In frozen rat striatal tissue, exposed to 10 MeV electrons from a linear accelerator, the sizes of the dopamine (DA) D1 receptor and the DA-sensitive adenylate cyclase complex were determined using target size analysis. The number of D1 receptors (labelled by [3H]SCH 23390) declined monoexponentially with increasing radiation intensity, yielding a molecular weight (mol.wt.) of 80 kDa. Also the activity of the catalytic unit (C) of the adenylate cyclase (as measured by forskolin stimulation), decreased monoexponentially, however with a mol.wt. of 145 kDa.
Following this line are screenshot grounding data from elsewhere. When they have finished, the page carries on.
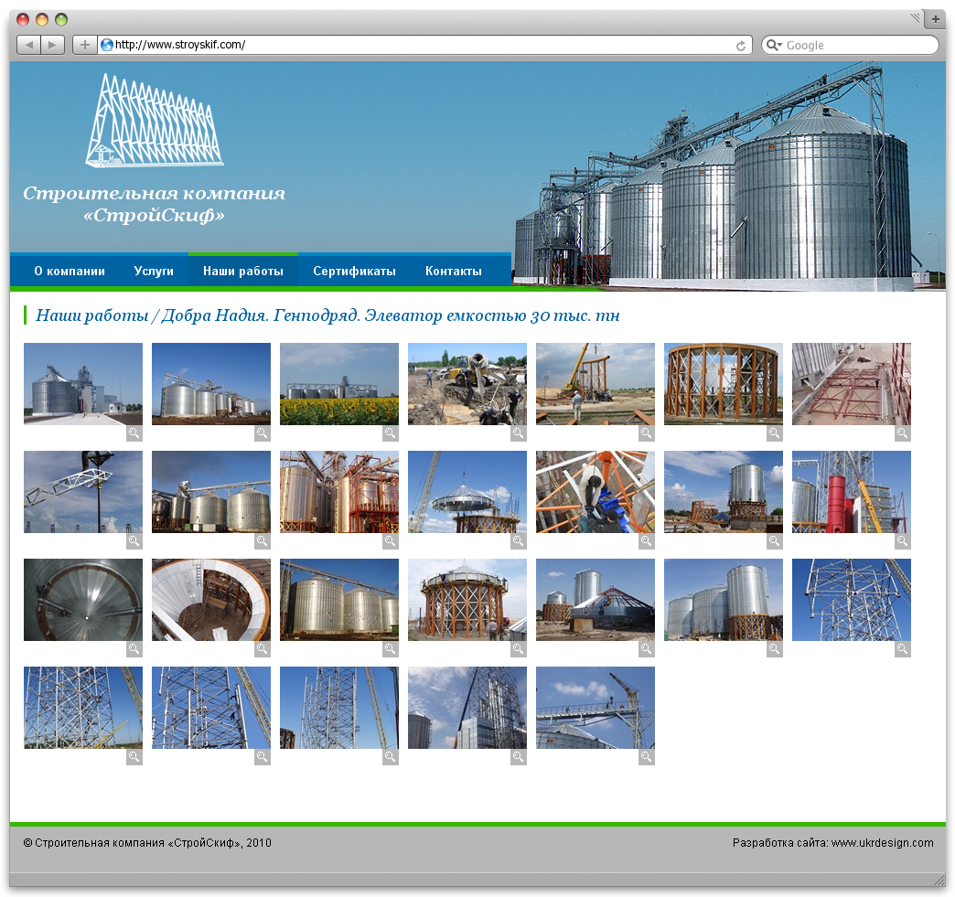Open the orange wooden silo frame thumbnail
Viewport: 955px width, 897px height.
pos(723,384)
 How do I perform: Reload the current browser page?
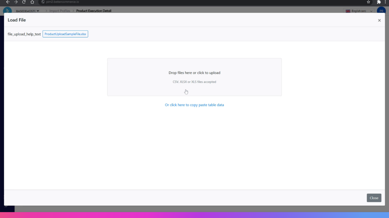pos(24,2)
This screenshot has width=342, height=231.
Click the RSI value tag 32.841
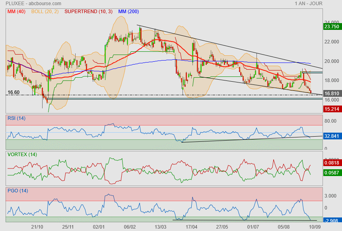pyautogui.click(x=332, y=136)
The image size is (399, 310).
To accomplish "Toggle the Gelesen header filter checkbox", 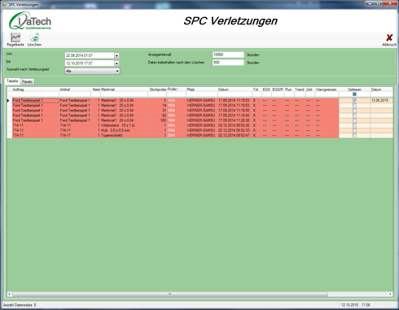I will point(354,94).
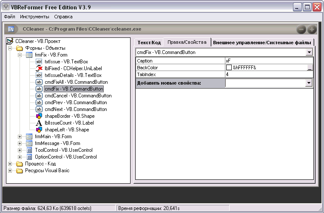Click the BackColor white color swatch
Viewport: 324px width, 213px height.
pyautogui.click(x=229, y=68)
Both basal, DA- and fluoride (F-)-stimulated activity declined in a concave-downward fashion with a limiting mol.wt. of 134, 138 and 228 kDa, respectively. It was estimated that the basal and DA-stimulated activity originated from an enzyme complex with a mol.wt. of 325 kDa, a value close to the combined size of RGs and C. These data suggest that F- stimulation of the adenylate cyclase, which occurs by a Gs activation, does not cause dissociation of Gs into the alpha s and beta gamma subunits. Further, the DA-regulated adenylate cyclase apparently exists as a complex consisting of RGs and C; the mechanism of hormonal activation is a dissociation of C from this complex.